Tanpa tujuan, bisnis berjalan seperti rombongan motor tanpa arah. Dengan tujuan, setiap orang tahu ke mana mereka menuju dan mengapa perjalanan itu penting.

Kepemimpinan proaktif juga menuntut kesadaran bahwa setiap tindakan pemimpin menciptakan gema. Budaya perusahaan dibentuk bukan oleh slogan di dinding, melainkan oleh standar terendah yang dibiarkan. 

Kepemimpinan proaktif bukan tentang menjadi sosok karismatik atau sempurna. Ia tentang keberanian untuk melihat ke dalam, memperbaiki cara berpikir, dan membangun manusia sebelum membangun angka. Ia tentang memilih menjadi arsitek budaya, bukan sekadar pemadam kebakaran.

Karena tanpa eksekusi, visi memang hanya ilusi. Tetapi tanpa budaya yang sehat, eksekusi hanyalah kebetulan.

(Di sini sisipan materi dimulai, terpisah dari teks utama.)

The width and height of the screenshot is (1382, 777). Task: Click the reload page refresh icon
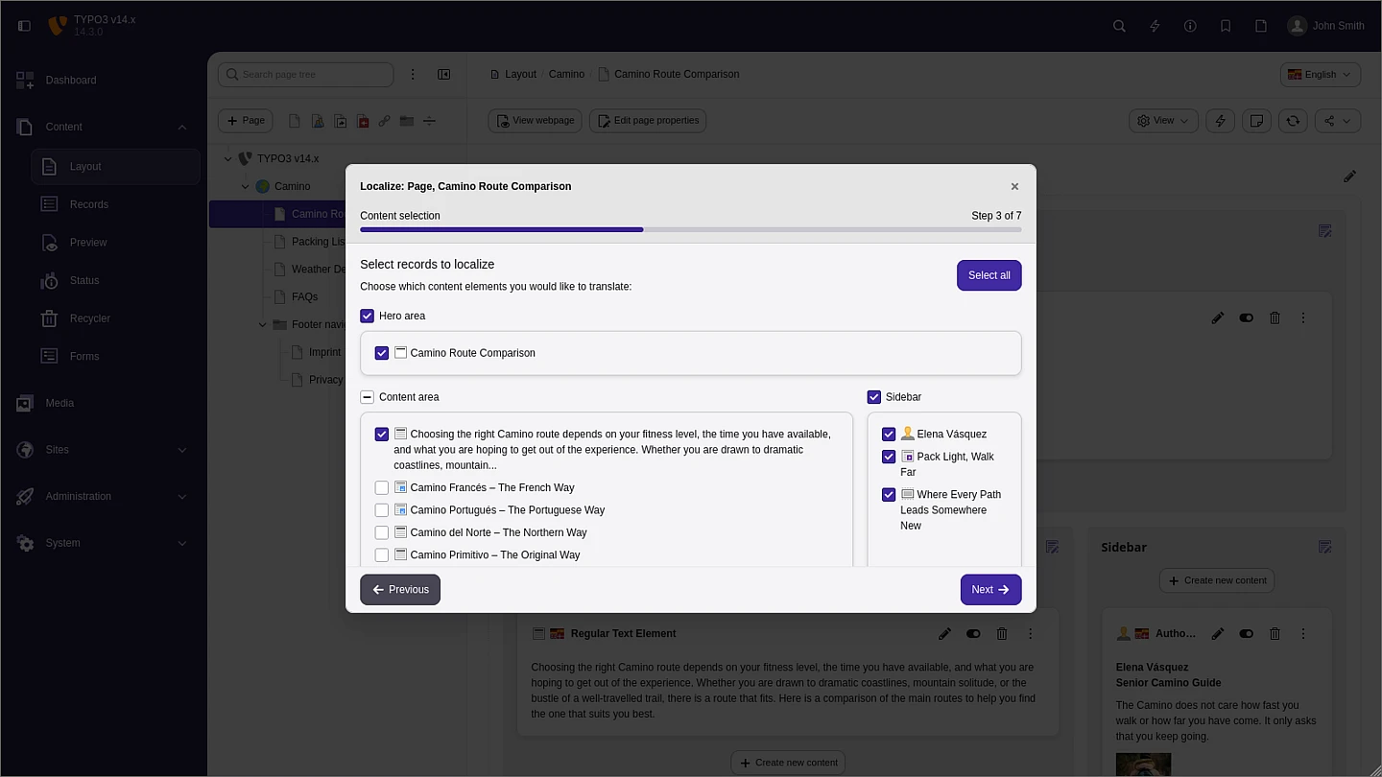(1293, 121)
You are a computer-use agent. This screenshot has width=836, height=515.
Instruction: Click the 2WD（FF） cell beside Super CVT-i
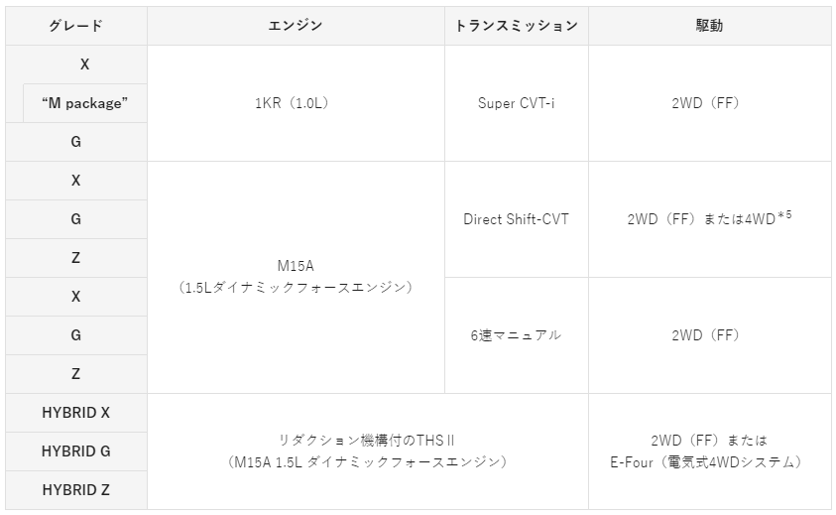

Kepemimpinan melalui eksekusi berarti membangun fondasi yang kokoh sehingga ketika badai datang—dan ia pasti datang—organisasi tidak goyah. Ia berdiri karena dibangun oleh orang-orang yang percaya, selaras, dan bertumbuh bersama.

Itulah esensi kepemimpinan proaktif: membangun manusia yang pada akhirnya akan membangun masa depan.

Penulis: Aruman

RUJUKAN 

Gottlieb, B. (2024). Beyond the hammer: A fresh approach to leadership, culture, and building high-performance teams. Forbes Books.